Is Violence on the Rise at College Campuses?
Posted By Donna Fuscaldo on October 29, 2015 at 10:14 am
School shootings, like the recent one at Umpqua Community College, are raising awareness about college campus safety. But it’s not only the lone gunman parents have to worry about. Sexual assault on college campuses is also on the rise, leaving many parents wondering how they can keep their children safe when they send them off to school.
College campuses are supposed to be a safe environment where students can come together to share ideas and learn. Unfortunately, institutions of higher education aren’t exempt from the violence that makes the evening news in cities across the country.
While horrific acts like school shootings bring the subject of campus violence to the forefront, it’s not only guns that students and parents have to worry about. Consider this: according to a recent Association of American Universities survey of 150,000 students from 27 colleges and universities, 27.2% of female college seniors reported they had experienced unwanted sexual contact while they were incapacitated. Even more alarming, more than 50 percent of the victims said they didn’t report it because they didn’t consider it “serious enough.”
“We know that the vast majority of sexual assaults on campuses are not perpetrated by strangers,” says Casey Corcoran, program director at Futures Without Violence. “It speaks to the campus culture where violence against women in particular is the accepted norm. We need to change that.”
In response to this problem, in January of 2014 the Obama administration launched the White House Task Force to Protect Students from Sexual Assault. The task force was established to explore the scope of campus sexual assault, develop best practices to deal with it and improve the federal government’s efforts to prevent and respond to sexual assault on the nation’s campuses. The administration’s efforts are bringing attention to the problem and making schools more accountable. But for parents, a Task Force doesn’t provide peace of mind that their children are safe from sexual assault or other forms of violence while getting their degree. While there is no one silver bullet that will fix the problem, there are things parents and students can do to make sure they their children are safe. And that can start before they send their children off to college. “The parents are the consumers, and as the consumers they need to hold schools accountable,” says Corcoran.
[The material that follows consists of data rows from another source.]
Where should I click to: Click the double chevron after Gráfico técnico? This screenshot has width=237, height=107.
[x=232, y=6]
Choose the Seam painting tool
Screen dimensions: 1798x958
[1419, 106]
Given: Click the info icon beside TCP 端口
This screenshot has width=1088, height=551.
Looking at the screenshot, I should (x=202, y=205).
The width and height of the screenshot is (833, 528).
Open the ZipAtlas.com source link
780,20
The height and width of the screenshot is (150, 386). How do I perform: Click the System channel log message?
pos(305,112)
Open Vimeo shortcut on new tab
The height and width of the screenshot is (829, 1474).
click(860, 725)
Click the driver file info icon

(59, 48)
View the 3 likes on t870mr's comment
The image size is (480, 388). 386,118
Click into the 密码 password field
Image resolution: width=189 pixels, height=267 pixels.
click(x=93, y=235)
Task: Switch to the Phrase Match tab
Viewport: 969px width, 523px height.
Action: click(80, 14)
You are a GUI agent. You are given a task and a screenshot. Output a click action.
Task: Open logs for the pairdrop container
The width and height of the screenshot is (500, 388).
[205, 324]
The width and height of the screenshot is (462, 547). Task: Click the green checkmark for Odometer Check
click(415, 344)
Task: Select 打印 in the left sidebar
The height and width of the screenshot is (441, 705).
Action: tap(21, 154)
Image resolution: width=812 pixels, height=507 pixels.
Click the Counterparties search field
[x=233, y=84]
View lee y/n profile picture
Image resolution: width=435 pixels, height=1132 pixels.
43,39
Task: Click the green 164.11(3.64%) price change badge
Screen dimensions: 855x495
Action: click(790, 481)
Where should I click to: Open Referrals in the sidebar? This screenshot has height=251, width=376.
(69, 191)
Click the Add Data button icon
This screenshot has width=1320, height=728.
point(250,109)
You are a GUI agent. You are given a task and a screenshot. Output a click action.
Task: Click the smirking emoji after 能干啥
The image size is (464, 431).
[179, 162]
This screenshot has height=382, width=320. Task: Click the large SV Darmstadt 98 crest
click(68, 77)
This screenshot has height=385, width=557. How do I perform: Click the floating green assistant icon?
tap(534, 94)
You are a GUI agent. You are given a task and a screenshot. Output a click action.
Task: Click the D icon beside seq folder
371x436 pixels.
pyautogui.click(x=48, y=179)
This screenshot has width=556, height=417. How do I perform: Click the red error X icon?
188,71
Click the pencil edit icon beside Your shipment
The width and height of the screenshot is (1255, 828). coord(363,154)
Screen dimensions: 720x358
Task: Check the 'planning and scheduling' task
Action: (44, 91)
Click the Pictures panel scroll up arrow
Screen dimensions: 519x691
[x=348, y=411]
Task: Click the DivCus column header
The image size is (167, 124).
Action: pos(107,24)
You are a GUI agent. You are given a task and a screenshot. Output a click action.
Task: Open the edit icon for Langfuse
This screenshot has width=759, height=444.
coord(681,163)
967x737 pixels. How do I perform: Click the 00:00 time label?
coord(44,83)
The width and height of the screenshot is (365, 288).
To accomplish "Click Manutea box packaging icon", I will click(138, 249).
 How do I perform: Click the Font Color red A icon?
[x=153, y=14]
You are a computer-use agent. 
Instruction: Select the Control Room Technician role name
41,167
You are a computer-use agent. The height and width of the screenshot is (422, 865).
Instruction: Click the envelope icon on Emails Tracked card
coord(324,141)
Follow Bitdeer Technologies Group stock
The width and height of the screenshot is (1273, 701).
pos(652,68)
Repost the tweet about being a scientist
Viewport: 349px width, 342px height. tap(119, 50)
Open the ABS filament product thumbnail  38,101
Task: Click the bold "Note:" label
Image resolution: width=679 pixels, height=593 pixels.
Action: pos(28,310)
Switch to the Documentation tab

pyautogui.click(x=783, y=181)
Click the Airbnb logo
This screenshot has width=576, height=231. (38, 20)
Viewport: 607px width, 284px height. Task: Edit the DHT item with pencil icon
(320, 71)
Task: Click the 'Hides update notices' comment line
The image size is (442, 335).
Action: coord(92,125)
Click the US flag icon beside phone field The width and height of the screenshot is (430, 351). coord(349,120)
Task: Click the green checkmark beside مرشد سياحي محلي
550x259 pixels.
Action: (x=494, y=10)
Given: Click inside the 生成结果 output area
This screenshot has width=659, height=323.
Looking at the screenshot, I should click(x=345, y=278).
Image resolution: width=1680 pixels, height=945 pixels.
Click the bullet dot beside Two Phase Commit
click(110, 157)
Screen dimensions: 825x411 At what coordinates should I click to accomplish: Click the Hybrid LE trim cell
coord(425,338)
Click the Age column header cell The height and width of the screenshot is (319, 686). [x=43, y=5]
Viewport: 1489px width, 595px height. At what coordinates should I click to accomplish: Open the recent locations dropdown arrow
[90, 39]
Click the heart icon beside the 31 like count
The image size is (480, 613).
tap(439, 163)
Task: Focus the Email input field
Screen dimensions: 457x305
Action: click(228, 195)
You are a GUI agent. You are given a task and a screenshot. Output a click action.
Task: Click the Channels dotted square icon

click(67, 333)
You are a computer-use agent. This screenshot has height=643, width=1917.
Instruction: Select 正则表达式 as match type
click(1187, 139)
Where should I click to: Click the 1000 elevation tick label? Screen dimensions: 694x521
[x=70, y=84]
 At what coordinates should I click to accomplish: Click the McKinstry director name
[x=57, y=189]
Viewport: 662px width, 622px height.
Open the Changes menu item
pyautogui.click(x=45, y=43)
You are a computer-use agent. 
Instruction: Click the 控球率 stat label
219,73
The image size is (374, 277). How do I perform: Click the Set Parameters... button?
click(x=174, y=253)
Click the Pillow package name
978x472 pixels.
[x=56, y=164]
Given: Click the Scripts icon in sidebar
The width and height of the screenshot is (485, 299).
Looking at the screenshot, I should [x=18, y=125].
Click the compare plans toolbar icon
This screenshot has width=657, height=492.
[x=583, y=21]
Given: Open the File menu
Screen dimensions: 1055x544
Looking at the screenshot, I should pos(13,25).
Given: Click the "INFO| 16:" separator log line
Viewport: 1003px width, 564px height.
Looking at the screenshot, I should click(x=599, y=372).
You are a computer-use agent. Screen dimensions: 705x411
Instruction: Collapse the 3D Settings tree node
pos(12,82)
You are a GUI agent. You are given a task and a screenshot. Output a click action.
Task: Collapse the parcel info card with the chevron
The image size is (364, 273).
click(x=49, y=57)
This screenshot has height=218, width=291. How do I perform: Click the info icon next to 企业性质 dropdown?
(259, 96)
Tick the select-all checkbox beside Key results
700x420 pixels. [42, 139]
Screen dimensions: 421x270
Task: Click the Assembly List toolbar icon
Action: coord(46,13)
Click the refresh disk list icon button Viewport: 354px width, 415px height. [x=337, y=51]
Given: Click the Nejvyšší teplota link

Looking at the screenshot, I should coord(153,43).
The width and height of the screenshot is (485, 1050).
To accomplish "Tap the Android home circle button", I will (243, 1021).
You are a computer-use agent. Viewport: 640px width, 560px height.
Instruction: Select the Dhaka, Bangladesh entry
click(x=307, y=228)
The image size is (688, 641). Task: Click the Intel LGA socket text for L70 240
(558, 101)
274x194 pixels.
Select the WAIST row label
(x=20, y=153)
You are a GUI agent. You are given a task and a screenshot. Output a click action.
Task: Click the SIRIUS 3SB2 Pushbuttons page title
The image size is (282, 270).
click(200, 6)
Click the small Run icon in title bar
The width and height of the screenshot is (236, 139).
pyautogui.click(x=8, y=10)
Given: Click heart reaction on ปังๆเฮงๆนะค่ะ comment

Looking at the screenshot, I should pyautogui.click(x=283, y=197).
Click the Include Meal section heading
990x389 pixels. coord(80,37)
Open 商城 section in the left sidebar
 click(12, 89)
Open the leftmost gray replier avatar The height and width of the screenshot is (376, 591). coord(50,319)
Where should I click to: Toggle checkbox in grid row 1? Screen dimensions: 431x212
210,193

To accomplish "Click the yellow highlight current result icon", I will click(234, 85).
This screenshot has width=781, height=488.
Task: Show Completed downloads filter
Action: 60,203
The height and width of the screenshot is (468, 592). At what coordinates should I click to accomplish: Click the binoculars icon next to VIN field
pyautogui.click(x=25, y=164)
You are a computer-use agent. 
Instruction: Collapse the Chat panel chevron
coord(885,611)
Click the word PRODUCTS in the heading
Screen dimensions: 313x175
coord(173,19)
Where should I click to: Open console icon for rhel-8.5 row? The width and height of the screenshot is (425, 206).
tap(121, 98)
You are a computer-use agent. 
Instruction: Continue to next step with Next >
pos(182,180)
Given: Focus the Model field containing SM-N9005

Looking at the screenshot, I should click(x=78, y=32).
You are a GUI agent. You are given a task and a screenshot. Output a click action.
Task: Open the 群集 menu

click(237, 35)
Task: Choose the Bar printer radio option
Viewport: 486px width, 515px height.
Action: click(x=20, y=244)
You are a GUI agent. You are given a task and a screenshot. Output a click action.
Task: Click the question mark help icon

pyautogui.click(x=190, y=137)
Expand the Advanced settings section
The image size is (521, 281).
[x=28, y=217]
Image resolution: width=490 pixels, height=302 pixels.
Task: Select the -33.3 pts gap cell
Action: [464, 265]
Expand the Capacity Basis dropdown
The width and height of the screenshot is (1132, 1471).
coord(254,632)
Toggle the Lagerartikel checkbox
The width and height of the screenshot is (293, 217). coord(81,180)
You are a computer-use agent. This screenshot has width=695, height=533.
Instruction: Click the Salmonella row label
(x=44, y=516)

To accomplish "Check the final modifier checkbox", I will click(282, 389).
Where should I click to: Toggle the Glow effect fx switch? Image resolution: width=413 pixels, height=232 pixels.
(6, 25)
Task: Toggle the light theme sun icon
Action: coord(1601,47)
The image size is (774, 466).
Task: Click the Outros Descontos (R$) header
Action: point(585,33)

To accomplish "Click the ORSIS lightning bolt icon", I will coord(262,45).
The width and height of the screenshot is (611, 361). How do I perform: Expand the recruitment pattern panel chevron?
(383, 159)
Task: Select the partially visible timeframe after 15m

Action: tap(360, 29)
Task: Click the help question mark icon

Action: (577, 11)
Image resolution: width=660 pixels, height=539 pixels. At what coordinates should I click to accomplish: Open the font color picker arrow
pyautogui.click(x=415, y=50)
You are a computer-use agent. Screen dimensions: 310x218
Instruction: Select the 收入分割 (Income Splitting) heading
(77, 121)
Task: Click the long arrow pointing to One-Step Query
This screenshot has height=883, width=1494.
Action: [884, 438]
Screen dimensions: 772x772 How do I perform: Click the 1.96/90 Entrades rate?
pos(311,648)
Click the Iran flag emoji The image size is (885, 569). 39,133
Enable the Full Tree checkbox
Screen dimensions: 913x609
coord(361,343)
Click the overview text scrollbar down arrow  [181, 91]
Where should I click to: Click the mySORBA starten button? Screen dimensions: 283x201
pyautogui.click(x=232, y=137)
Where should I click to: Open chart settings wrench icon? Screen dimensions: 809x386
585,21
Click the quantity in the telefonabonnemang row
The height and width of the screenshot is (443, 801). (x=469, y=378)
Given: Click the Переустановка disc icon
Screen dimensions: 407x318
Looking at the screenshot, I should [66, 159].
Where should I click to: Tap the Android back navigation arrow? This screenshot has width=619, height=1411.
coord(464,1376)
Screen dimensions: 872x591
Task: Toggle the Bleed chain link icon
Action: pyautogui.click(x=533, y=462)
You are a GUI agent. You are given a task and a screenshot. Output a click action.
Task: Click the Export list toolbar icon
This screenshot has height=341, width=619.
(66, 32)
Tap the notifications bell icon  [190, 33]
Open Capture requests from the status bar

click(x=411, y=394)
Monitor college security reports
According to Anne Hedgepeth, government relations manager at the Association of American Universities, parents and students should examine a school’s efforts to curb assaults and protect their students and faculty from gun violence. One way to do this, says Hedgepeth, is to examine the school’s security report, which every higher education institution that receives federal financial aid is required to release on October 1st of each year under the Jeanne Clery Act. The report should be posted on the school’s website and should be easy to find. If it takes a lot of clicking around to find the report, it can be an indication of the importance the school places on security. Hedgepeth says the report should include the school’s security polices as well as the statistics on reported incidents.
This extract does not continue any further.